» **Problem**
Count the lines in the material below that contain the word "should". Reply with the number alone.

» **Dataset excerpts**

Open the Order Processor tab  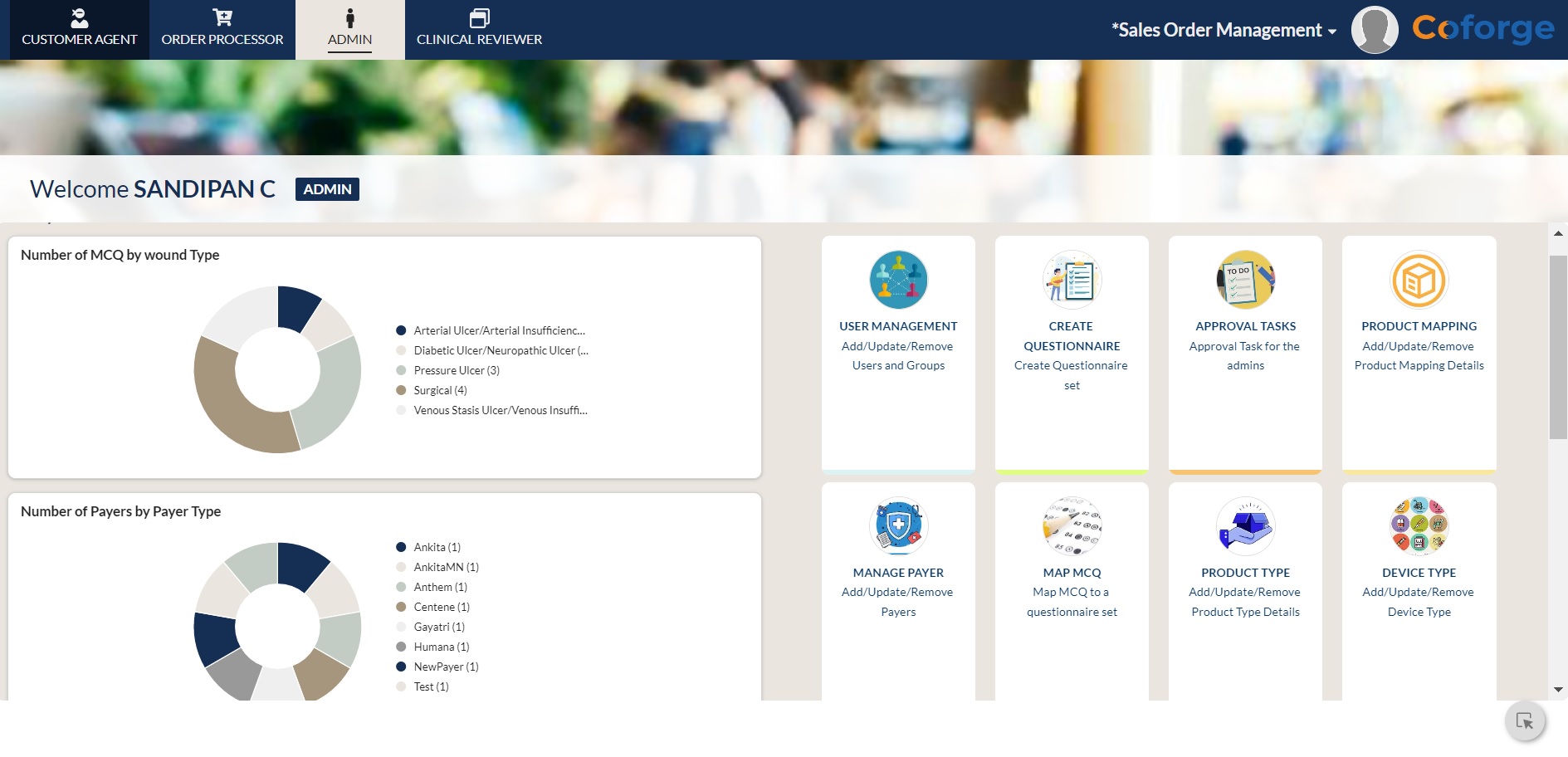222,30
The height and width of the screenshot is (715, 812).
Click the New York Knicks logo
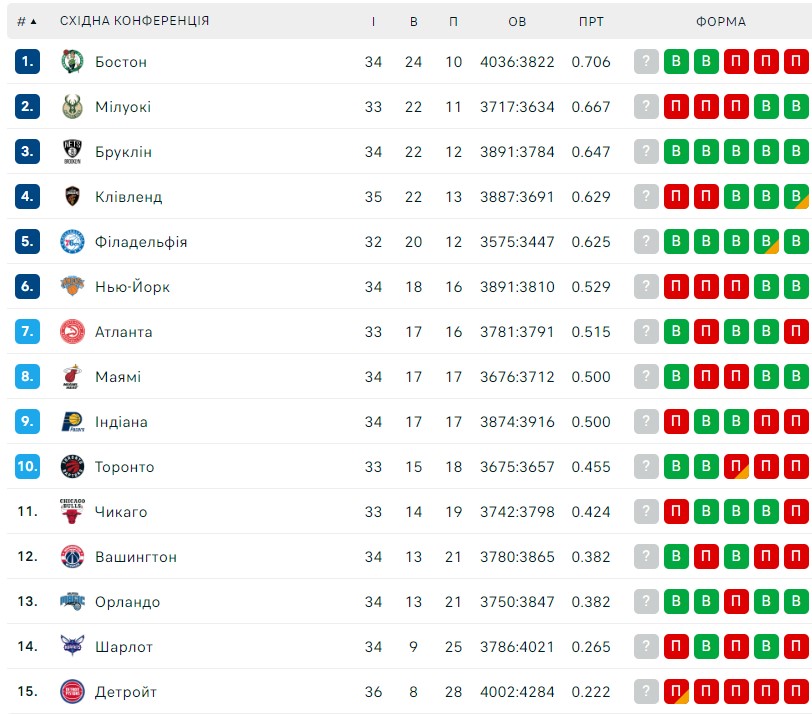click(x=72, y=286)
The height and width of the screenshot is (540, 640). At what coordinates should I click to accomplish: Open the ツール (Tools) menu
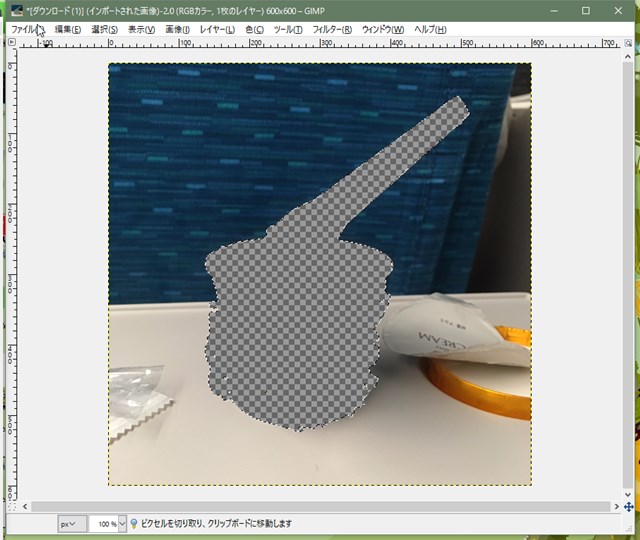(288, 30)
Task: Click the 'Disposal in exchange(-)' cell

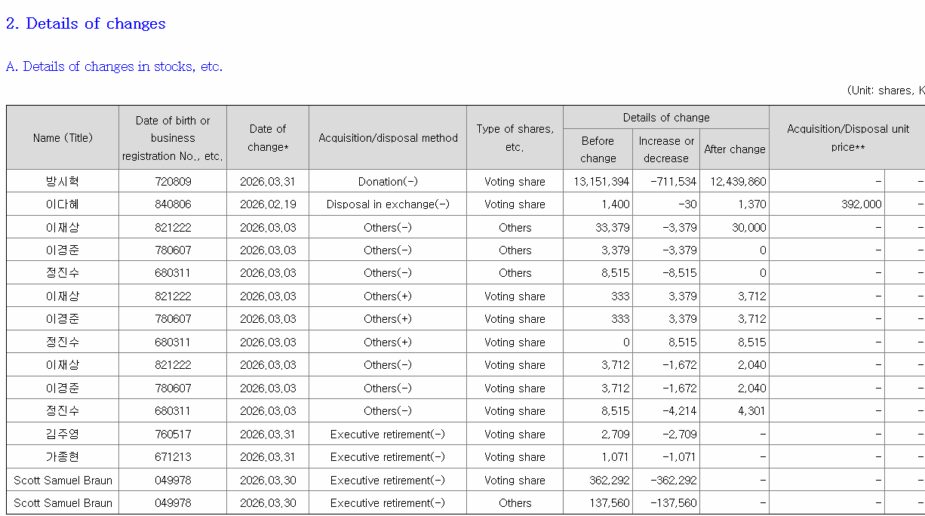Action: (x=388, y=204)
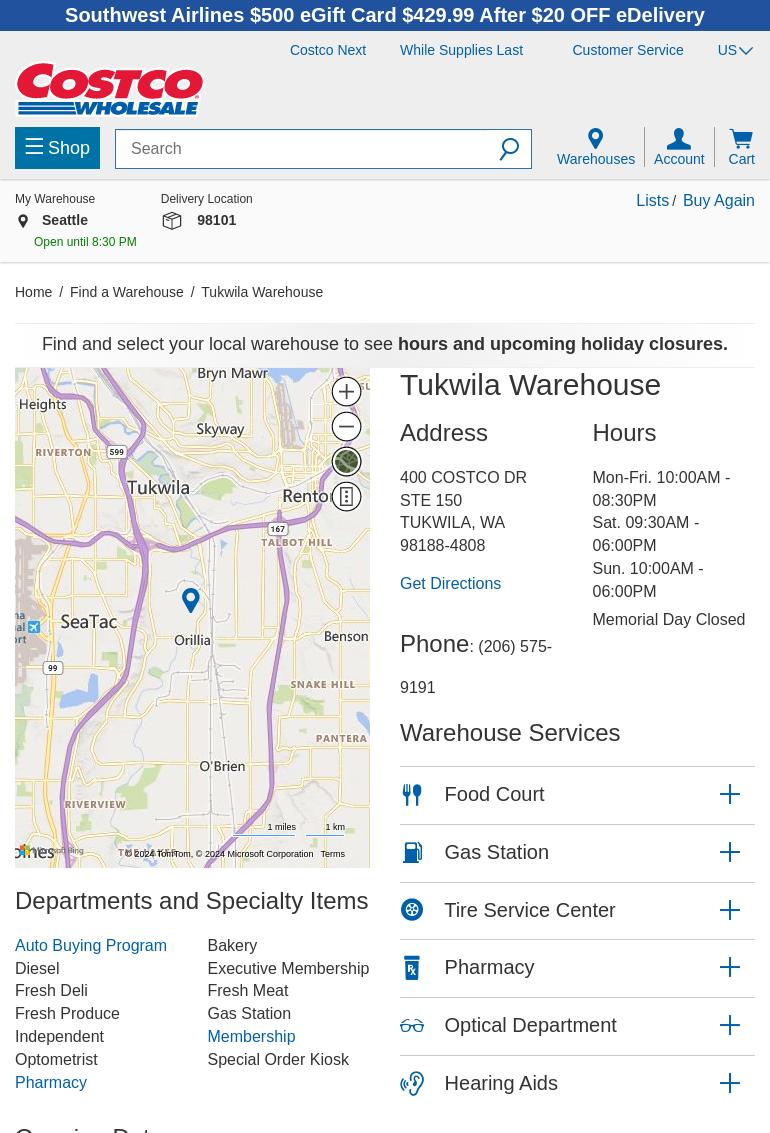Go to Find a Warehouse breadcrumb

pos(127,292)
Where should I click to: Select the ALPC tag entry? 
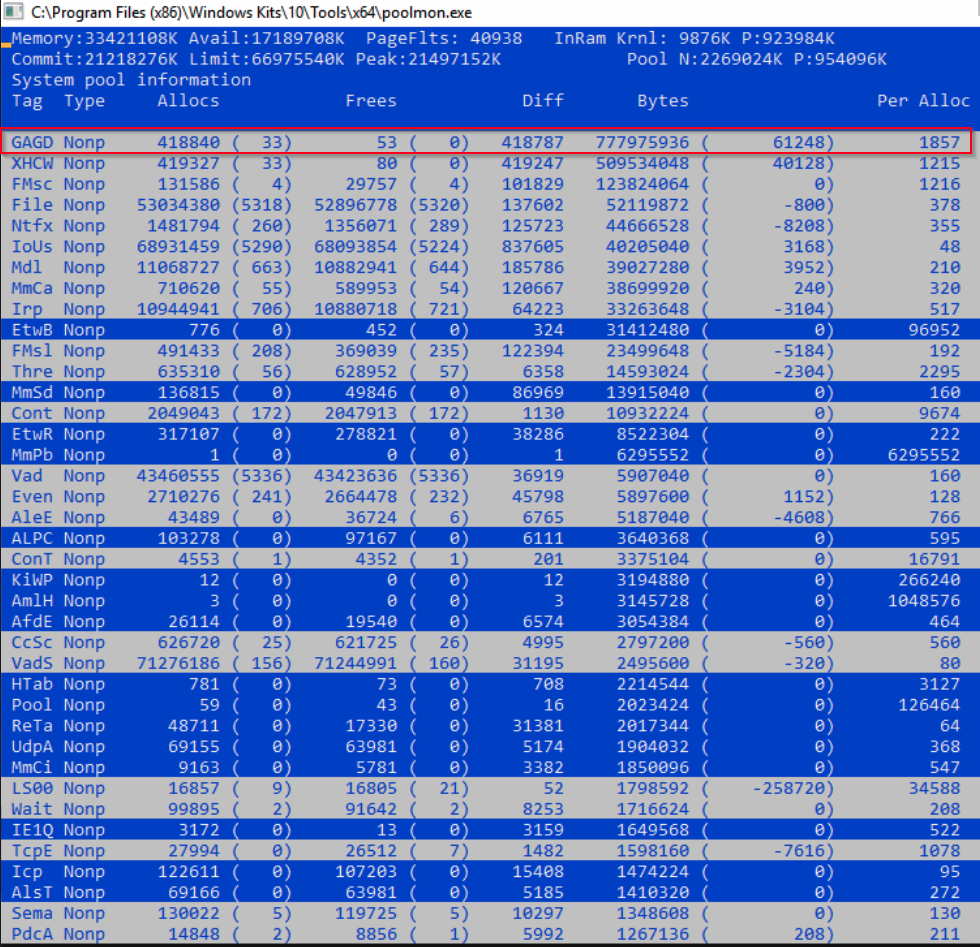tap(32, 538)
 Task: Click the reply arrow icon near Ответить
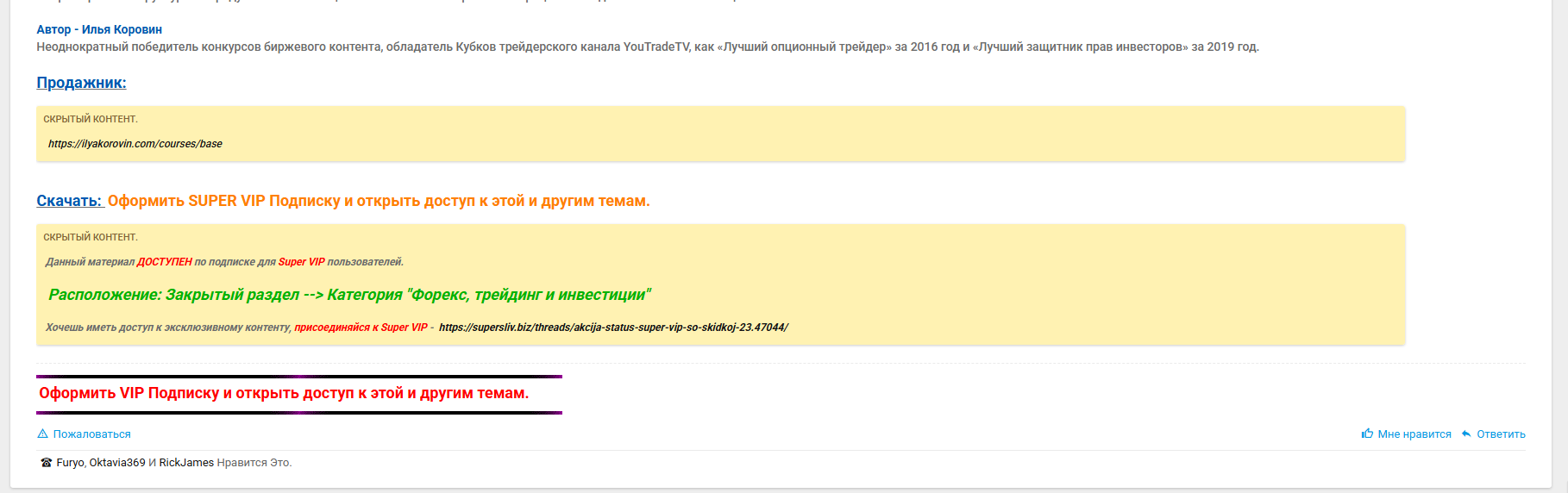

» **Answer below**
2